**Set of tasks**.
a. In the listing, replace "Viewport" with "Canvas" and leave everything else unchanged. Begin at the first line of the listing and stop after the line that contains "will [x=300, y=56].".
b. Continue the blog post on accounting for football player transfers from the point where it stops.

**Excerpt to read**.
[start]
Player transfer payments – eye on the ball!

I wrote a while ago about accounting issues relating to football (or, if you prefer, soccer), prompted by a PWC publication Accounting for typical transactions in the football industry: Issues and solutions under IFRS.

I noted at the time that “I was certainly surprised that a sufficient readership exists for such a seemingly narrowly-targeted publication” and speculated as follows:

  • It’s hard not to think though that the purpose must in large part be one of broader branding: that is, an accounting firm with an entire publication on IFRS in the football industry (and, it appears, a Football Industry Accounting Group) must be pretty cool, at least relative to the others (in accounting, any notion of coolness is always relative).

For whatever reason, my blog post on that topic gets more traffic than most posts of that vintage, although again, I tend to think this is a result of people looking for entertainment, rather than for answers to pressing questions (of course this may be true for virtually all the traffic on this blog – the view from the control tower is severely restricted). Anyway, I also noted that even for those of us who don’t follow football and aren’t likely to ever have to account for it, there’s some interest value in scanning the variety of contractual arrangements that might arise, and that the broad point underlying many of the items is the applicability of IAS 38.
[end]
**Data for this task**.
[start]
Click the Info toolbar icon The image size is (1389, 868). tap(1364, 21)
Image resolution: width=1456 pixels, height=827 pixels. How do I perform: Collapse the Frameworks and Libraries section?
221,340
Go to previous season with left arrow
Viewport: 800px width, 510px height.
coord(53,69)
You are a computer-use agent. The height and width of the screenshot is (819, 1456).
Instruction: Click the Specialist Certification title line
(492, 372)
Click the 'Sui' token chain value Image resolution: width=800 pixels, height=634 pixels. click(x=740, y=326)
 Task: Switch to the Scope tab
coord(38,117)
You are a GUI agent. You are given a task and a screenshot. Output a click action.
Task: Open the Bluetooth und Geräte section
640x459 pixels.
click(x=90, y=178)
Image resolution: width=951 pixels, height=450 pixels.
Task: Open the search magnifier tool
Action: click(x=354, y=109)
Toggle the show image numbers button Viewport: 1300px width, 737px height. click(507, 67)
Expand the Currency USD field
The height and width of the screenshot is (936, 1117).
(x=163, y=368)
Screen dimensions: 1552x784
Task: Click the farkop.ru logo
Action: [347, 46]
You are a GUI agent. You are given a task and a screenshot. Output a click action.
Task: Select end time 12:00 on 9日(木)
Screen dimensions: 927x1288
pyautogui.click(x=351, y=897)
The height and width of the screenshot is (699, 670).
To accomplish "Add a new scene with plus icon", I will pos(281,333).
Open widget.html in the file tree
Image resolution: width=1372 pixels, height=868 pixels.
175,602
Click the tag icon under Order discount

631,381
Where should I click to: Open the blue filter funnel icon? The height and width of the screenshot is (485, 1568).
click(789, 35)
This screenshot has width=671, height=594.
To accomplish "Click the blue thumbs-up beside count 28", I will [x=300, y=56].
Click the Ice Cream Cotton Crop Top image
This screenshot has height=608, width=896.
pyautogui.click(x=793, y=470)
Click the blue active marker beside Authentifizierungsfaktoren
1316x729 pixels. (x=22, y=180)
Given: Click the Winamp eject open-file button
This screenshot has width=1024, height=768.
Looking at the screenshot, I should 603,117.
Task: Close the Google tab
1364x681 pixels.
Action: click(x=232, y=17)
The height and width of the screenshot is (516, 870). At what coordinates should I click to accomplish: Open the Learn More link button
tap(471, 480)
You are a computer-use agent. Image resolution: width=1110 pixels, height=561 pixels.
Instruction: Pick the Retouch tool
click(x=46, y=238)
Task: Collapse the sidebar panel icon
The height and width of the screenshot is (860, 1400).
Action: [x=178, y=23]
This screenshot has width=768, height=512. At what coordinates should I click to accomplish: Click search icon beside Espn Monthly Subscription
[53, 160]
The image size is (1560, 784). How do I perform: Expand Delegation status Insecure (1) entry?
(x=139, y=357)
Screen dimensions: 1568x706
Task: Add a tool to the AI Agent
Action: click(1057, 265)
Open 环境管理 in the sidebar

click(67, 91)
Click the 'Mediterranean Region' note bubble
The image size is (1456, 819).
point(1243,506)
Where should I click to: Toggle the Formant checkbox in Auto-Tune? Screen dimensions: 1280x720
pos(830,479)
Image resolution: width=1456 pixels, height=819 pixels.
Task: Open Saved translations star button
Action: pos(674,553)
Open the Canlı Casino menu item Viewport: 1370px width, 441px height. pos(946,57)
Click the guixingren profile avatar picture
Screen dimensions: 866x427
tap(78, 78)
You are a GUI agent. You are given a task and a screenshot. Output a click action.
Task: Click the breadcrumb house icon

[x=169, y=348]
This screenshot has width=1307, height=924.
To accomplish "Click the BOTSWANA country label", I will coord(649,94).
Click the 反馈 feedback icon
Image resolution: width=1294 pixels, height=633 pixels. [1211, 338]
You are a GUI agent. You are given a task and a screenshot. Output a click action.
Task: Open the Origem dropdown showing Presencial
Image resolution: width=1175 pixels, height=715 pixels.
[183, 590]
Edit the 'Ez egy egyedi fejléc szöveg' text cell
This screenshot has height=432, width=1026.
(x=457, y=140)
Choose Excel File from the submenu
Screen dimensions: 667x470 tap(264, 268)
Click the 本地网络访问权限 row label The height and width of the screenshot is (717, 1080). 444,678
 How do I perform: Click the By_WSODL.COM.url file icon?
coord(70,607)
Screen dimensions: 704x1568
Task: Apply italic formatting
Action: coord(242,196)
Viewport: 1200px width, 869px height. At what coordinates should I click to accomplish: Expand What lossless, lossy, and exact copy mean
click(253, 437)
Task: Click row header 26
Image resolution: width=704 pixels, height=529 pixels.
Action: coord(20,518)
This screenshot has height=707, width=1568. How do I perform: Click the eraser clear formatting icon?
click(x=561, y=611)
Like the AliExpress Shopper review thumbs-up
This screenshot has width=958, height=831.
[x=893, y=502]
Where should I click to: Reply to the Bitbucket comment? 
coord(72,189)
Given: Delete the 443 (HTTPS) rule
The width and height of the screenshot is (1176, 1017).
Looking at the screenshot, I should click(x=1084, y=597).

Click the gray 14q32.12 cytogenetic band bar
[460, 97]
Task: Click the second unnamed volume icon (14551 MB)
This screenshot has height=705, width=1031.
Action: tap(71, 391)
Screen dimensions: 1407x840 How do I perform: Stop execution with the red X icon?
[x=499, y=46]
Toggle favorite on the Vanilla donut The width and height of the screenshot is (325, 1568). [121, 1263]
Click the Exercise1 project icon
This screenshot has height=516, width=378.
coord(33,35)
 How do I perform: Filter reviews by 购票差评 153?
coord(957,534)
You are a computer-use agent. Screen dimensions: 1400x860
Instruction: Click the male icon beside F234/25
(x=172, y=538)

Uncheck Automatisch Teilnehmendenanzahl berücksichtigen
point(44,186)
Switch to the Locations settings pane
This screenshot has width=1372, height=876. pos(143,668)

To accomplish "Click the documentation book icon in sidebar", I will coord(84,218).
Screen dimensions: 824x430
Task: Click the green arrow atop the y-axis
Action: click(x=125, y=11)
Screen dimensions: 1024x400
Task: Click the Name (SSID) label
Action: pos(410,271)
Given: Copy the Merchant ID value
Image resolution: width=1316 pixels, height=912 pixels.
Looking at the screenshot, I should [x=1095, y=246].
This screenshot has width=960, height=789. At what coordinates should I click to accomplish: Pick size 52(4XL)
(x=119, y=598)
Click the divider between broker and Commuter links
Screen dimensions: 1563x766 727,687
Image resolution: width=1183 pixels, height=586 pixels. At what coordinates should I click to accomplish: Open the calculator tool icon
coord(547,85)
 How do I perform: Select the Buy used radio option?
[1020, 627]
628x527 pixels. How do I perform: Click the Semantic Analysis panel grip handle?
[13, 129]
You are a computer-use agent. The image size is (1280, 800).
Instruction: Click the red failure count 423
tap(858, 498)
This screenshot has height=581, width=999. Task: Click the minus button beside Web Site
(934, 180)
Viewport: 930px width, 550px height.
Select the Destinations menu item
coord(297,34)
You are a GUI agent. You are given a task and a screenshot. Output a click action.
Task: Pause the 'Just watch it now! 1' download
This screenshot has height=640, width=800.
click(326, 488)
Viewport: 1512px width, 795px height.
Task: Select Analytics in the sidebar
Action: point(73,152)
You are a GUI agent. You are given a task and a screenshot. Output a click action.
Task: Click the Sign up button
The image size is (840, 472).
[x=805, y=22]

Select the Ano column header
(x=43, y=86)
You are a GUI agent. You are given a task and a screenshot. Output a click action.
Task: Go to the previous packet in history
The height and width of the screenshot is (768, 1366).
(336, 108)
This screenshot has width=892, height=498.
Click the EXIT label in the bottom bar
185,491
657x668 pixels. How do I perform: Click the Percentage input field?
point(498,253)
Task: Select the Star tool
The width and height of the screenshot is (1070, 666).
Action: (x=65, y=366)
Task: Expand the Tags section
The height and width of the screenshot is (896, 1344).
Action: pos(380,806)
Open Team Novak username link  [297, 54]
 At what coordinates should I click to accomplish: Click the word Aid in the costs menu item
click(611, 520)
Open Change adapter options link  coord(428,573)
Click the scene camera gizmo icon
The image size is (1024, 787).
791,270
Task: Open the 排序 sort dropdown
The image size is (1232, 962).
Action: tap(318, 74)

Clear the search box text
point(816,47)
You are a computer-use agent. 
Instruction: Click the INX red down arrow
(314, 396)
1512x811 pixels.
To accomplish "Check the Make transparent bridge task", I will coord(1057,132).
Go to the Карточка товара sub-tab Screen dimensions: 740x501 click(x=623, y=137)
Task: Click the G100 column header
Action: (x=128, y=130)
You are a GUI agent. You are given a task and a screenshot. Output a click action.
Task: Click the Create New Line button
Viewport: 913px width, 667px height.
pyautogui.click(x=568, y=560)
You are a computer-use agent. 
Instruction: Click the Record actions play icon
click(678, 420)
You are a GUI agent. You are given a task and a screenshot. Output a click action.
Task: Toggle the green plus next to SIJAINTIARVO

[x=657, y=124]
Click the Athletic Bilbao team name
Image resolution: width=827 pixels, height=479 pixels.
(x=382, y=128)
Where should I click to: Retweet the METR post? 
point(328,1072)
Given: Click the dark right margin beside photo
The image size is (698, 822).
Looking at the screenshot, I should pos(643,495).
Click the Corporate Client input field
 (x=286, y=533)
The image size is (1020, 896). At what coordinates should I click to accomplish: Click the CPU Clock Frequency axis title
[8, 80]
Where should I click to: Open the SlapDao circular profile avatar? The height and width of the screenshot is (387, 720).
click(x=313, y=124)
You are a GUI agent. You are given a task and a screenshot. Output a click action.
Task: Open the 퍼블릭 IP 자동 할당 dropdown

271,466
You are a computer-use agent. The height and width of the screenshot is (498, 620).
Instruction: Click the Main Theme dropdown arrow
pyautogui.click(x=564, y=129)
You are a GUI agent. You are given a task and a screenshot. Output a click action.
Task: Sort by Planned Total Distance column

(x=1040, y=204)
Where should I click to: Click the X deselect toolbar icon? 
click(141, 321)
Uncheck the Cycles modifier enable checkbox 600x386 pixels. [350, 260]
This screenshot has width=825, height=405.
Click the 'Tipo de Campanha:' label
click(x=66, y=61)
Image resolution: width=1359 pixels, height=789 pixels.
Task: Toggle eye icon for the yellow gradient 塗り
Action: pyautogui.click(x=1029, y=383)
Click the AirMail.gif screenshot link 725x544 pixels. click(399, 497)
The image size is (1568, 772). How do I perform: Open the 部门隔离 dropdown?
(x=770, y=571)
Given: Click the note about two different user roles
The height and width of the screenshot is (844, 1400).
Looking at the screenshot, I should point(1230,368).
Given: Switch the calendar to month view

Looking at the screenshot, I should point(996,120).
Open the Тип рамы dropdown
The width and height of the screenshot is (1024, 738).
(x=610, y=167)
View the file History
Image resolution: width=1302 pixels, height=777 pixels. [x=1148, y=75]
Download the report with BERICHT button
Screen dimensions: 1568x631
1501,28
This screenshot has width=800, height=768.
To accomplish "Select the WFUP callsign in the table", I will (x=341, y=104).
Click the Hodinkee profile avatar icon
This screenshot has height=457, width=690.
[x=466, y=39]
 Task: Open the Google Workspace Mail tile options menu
[end]
**Responses to the exercise**.
a.
Click the Info toolbar icon The image size is (1389, 868). tap(1364, 21)
Image resolution: width=1456 pixels, height=827 pixels. How do I perform: Collapse the Frameworks and Libraries section?
221,340
Go to previous season with left arrow
Canvas: 800px width, 510px height.
coord(53,69)
You are a computer-use agent. The height and width of the screenshot is (819, 1456).
Instruction: Click the Specialist Certification title line
(492, 372)
Click the 'Sui' token chain value Image resolution: width=800 pixels, height=634 pixels. click(x=740, y=326)
 Task: Switch to the Scope tab
coord(38,117)
You are a GUI agent. You are given a task and a screenshot. Output a click action.
Task: Open the Bluetooth und Geräte section
640x459 pixels.
click(x=90, y=178)
Image resolution: width=951 pixels, height=450 pixels.
Task: Open the search magnifier tool
Action: click(x=354, y=109)
Toggle the show image numbers button Canvas: 1300px width, 737px height. click(507, 67)
Expand the Currency USD field
The height and width of the screenshot is (936, 1117).
(x=163, y=368)
Screen dimensions: 1552x784
Task: Click the farkop.ru logo
Action: [347, 46]
You are a GUI agent. You are given a task and a screenshot. Output a click action.
Task: Select end time 12:00 on 9日(木)
Screen dimensions: 927x1288
pyautogui.click(x=351, y=897)
The height and width of the screenshot is (699, 670).
To accomplish "Add a new scene with plus icon", I will pos(281,333).
Open widget.html in the file tree
Image resolution: width=1372 pixels, height=868 pixels.
175,602
Click the tag icon under Order discount

631,381
Where should I click to: Open the blue filter funnel icon? The height and width of the screenshot is (485, 1568).
click(789, 35)
This screenshot has width=671, height=594.
To accomplish "Click the blue thumbs-up beside count 28", I will [x=300, y=56].

b.
IFRIC recently issued for comment a tentative agenda decision on player transfer payments, based on the following fact pattern:

  1. a football club (entity) transfers a player to another club (receiving club). When the entity recruited the player, the entity registered the player in an electronic transfer system. Registration means the player is prohibited from playing for another club, and requires the registering club to have an employment contract with the player that prevents the player from leaving the club without mutual agreement. Together the employment contract and registration in the electronic transfer system are referred to as a ‘registration right’.
  2. the entity had recognized costs incurred to obtain the registration right as an intangible asset applying IAS 38. The entity uses and develops the player through participation in matches, and then potentially transfers the player to another club. The entity views the development and transfer of players as part of its ordinary activities.
  3. the entity and the receiving club enter into a transfer agreement under which the entity receives a transfer payment from the receiving club. The transfer payment compensates the entity for releasing the player from the employment contract. The registration in the electronic transfer system is not transferred to the receiving club but, legally, is extinguished when the receiving club registers the player and obtains a new right.
  4. the entity derecognizes its intangible asset upon the receiving club registering the player in the electronic transfer system.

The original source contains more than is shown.